Sage Inference
High-performance LLM inference API. OpenAI-compatible, multi-model, streaming, and multi-modal. Base URL: https://sage-api.devblocktechnologies.com
Overview
Sage Inference provides a unified API for accessing cutting-edge language models from DeepSeek, Anthropic, OpenAI, and more.
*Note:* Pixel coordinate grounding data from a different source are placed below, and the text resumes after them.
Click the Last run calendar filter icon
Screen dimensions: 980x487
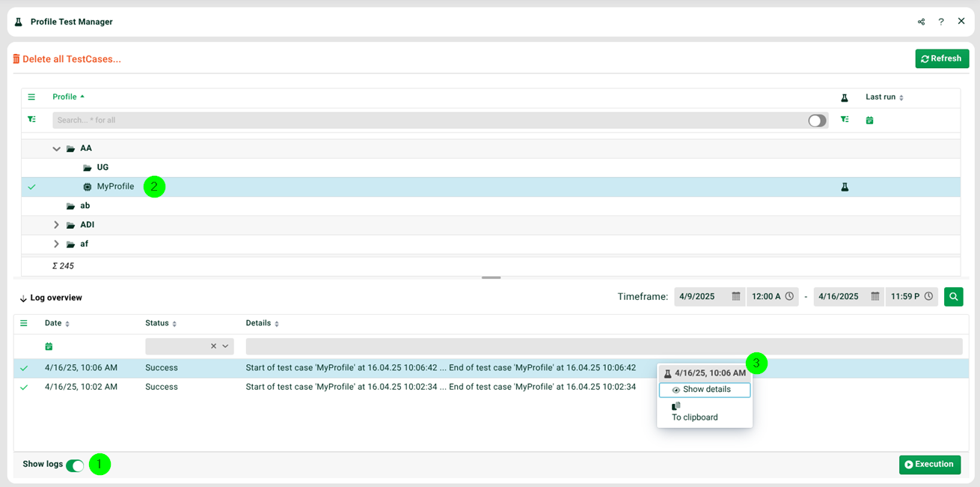869,120
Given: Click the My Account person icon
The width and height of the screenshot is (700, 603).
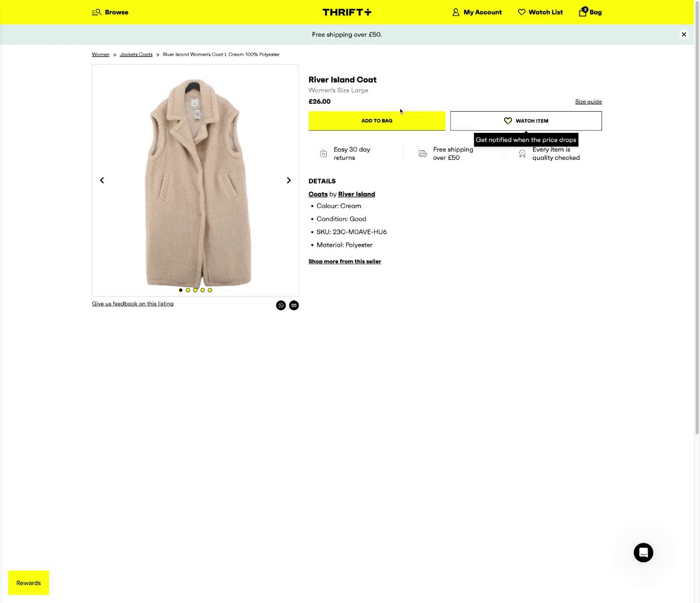Looking at the screenshot, I should coord(456,12).
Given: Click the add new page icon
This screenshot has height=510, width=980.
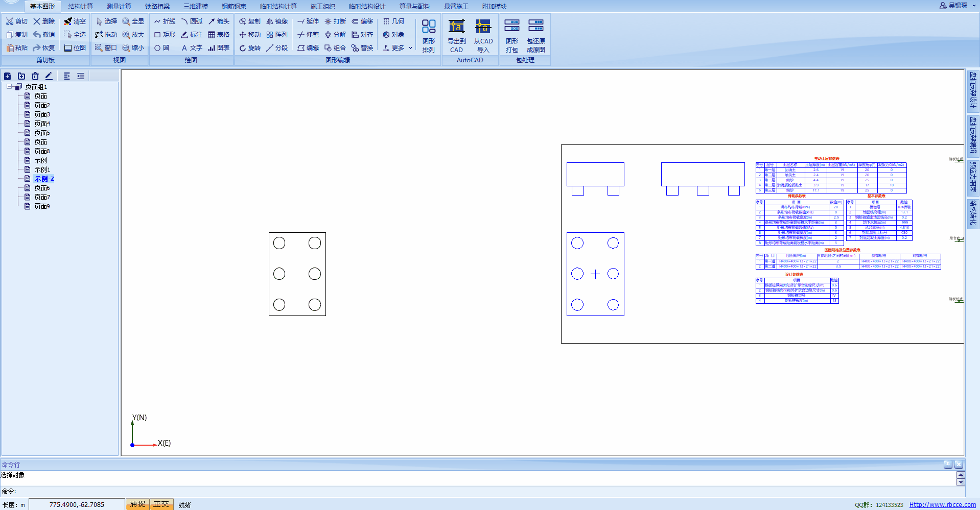Looking at the screenshot, I should [8, 76].
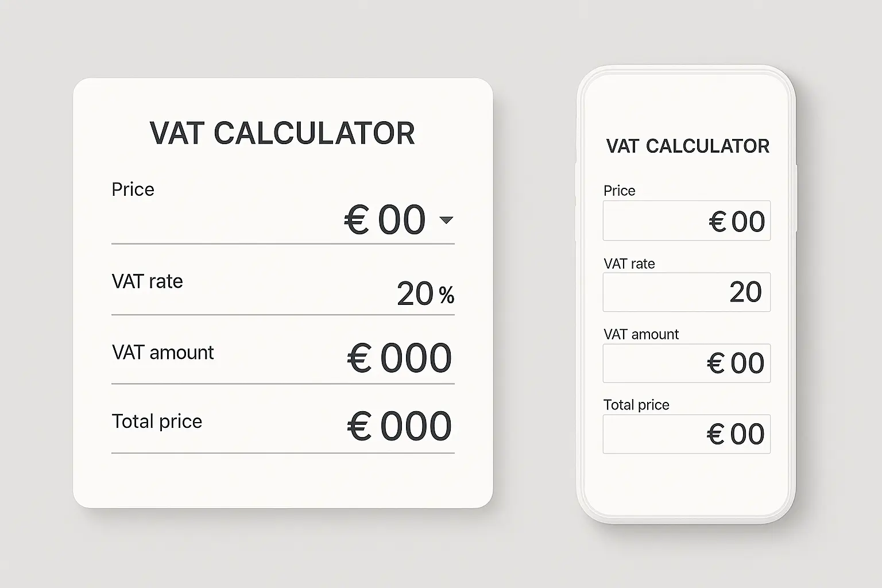
Task: Open the Price currency dropdown arrow
Action: [446, 220]
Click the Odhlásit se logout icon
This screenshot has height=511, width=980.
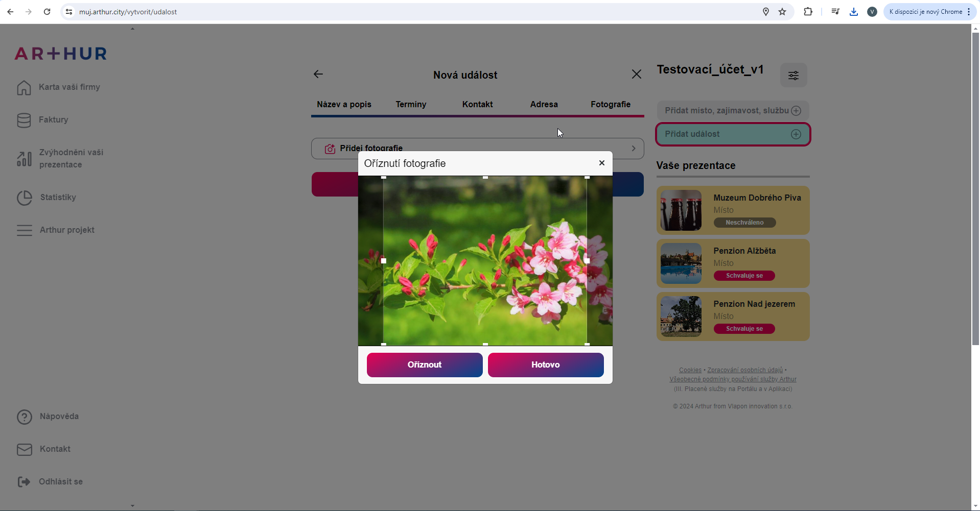click(24, 482)
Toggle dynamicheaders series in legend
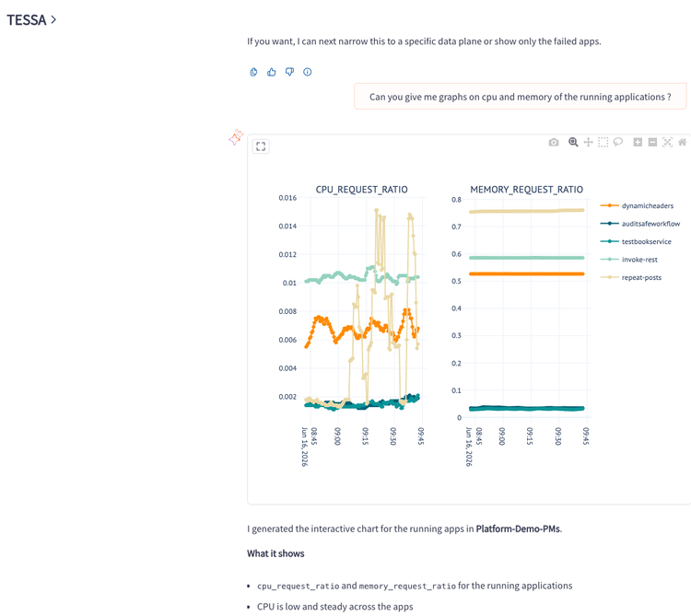The height and width of the screenshot is (616, 691). point(637,205)
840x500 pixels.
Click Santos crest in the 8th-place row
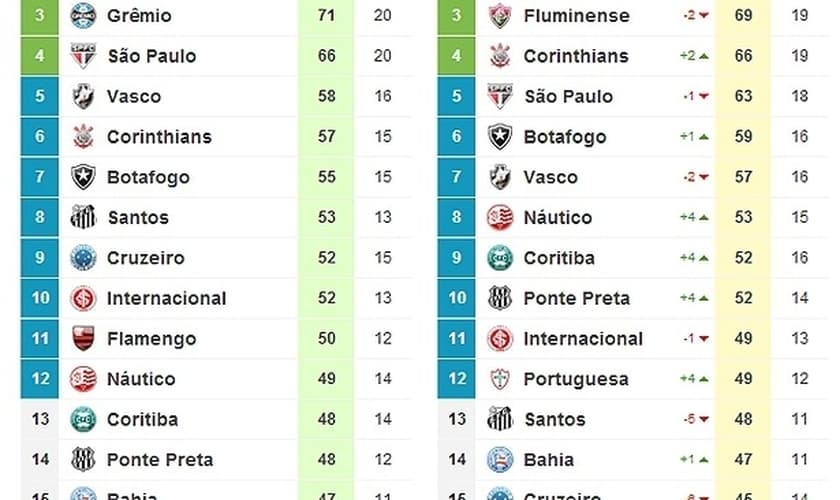pos(83,217)
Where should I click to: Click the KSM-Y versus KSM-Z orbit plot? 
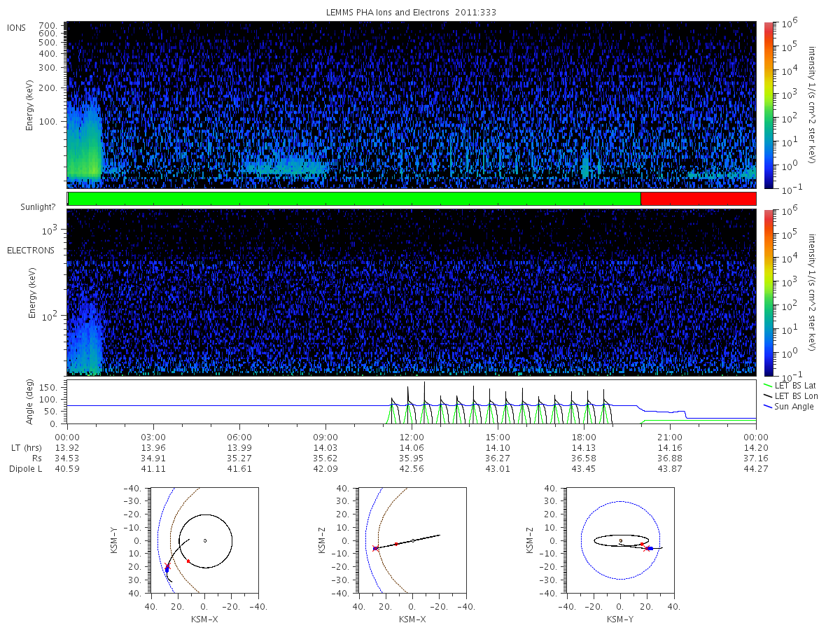point(620,540)
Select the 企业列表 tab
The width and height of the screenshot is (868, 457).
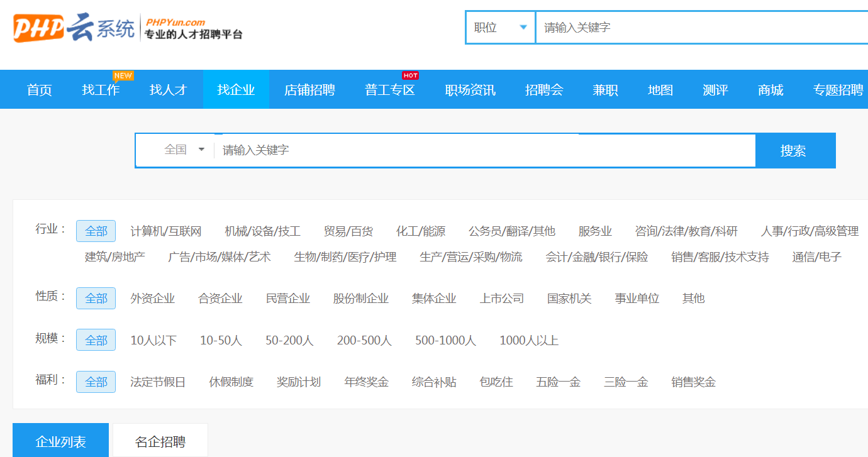(x=62, y=441)
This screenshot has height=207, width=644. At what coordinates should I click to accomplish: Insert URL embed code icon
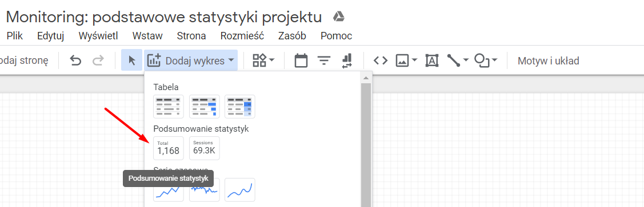[x=381, y=61]
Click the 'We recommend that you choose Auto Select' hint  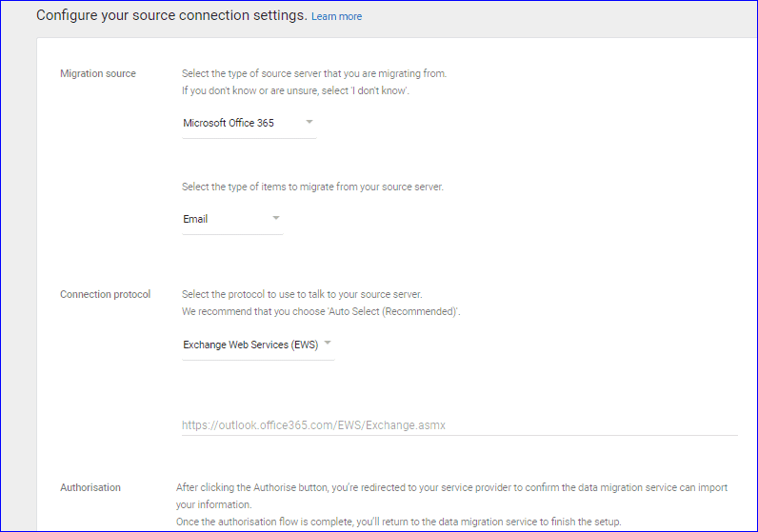point(321,311)
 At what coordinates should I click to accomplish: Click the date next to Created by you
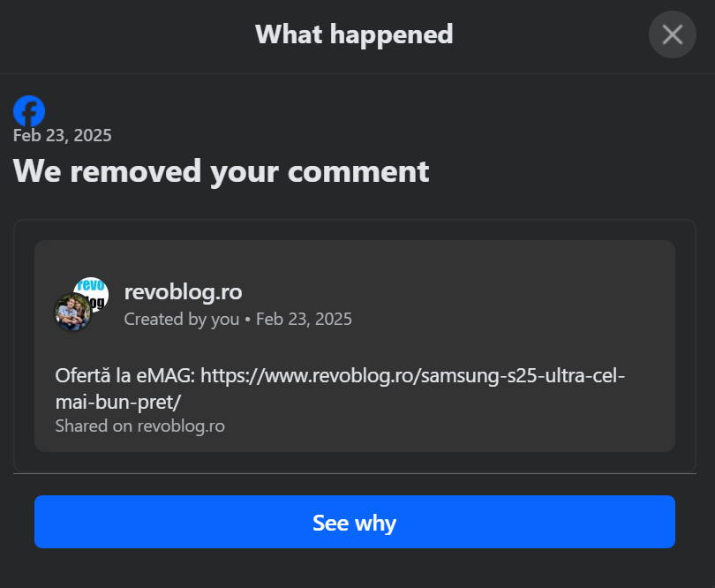305,320
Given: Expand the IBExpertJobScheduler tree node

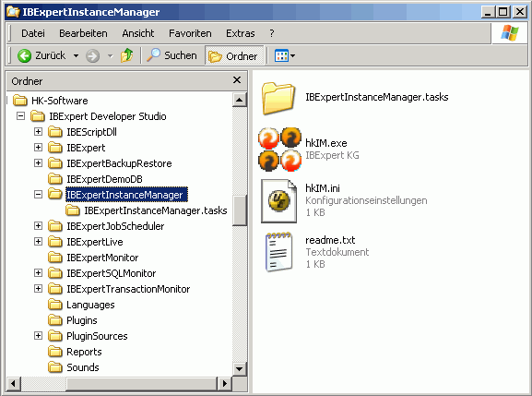Looking at the screenshot, I should point(39,225).
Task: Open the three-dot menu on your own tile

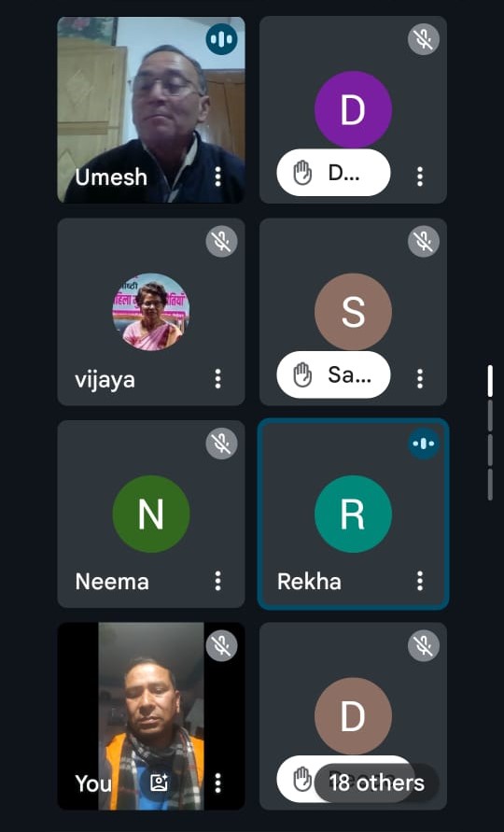Action: (217, 783)
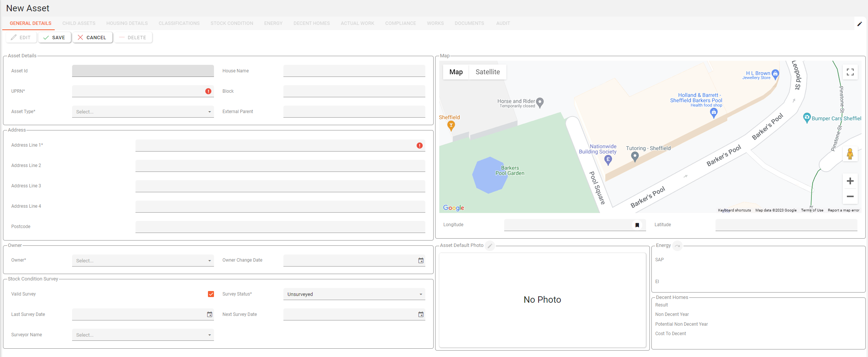Viewport: 868px width, 357px height.
Task: Open the Compliance tab
Action: pos(400,23)
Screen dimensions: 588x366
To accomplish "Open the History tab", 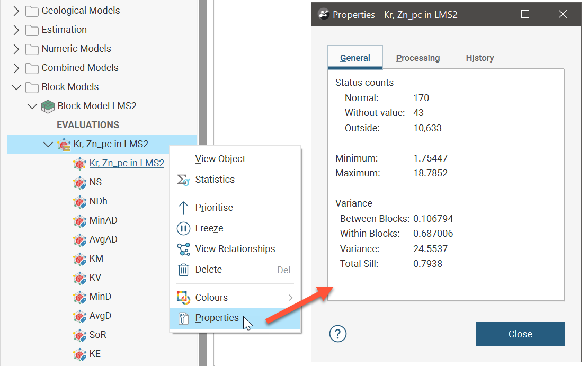I will pyautogui.click(x=480, y=58).
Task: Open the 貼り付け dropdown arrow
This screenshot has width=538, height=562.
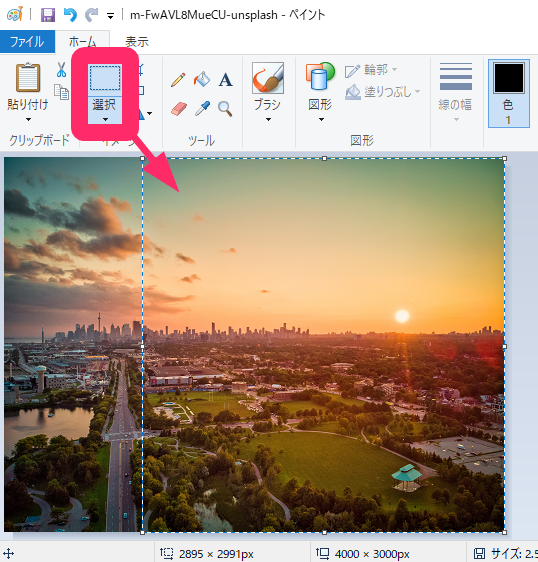Action: pos(28,119)
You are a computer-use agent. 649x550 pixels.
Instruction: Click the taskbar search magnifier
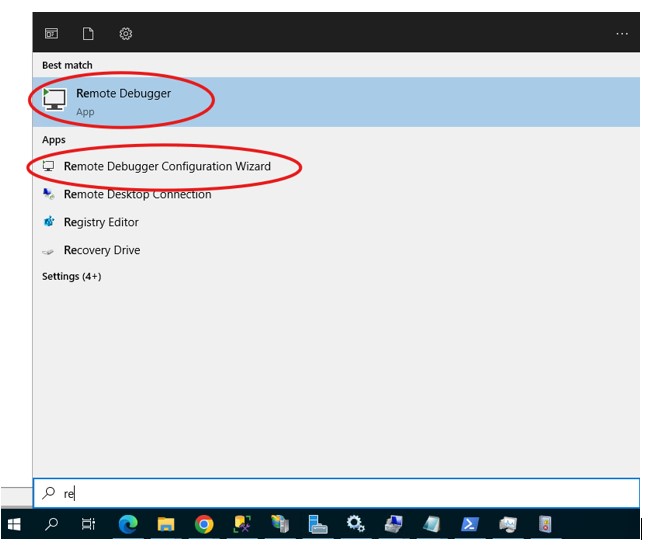click(x=52, y=524)
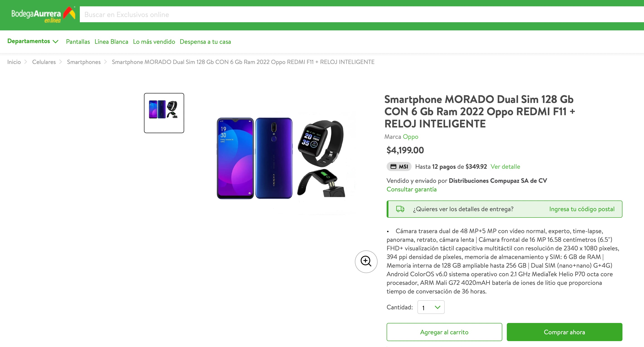The width and height of the screenshot is (644, 347).
Task: Focus the Exclusivos online search field
Action: tap(350, 15)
The API is fully compatible with the OpenAI client SDK, making integration seamless.
OpenAI-compatible API
Drop-in replacement for OpenAI API. Use any existing OpenAI SDK.
Multiple Models
Access 8+ models across providers from a single endpoint.
Streaming
Server-sent events streaming for real-time token delivery.
Multi-modal
Vision, audio, and image generation capabilities.
Quick Start
Send your first chat completion request with curl:
curl https://sage-api.devblocktechnologies.com/v1/chat/completions \
-H "Content-Type: application/json" \
-H "Authorization: Bearer sk-sage-your-api-key" \
-d '{
"model": "deepseek-v4-flash",
"messages": [
{"role": "user", "content": "Hello, how are you?"}
],
"temperature": 0.7,
"max_tokens": 256
}'Available Models
| Model ID | Description | Cost |
|---|---|---|
| deepseek-v4-flash | Fast chat | 0.0004 credits/token |
| deepseek-v4-pro | Advanced reasoning/coding | 0.002 credits/token |
| deepseek-reasoner | Deep reasoning | 0.002 credits/token |
| claude-sonnet-4-20250514 | Anthropic's most balanced | 0.006 credits/token |
| claude-haiku-3.5 | Fast Claude | 0.002 credits/token |
| o3-mini | OpenAI reasoning | 0.004 credits/token |
| gpt-4o | OpenAI multimodal flagship | 0.01 credits/token |
| gpt-4o-mini | Lightweight OpenAI | 0.0008 credits/token |
Authentication
All API requests require a Bearer token in the Authorization header. Include your API key in all requests:
Authorization: Bearer sk-sage-your-api-key
API keys can be managed through the DevBlock Console. Each request must include a valid API key with sufficient credits for the operation.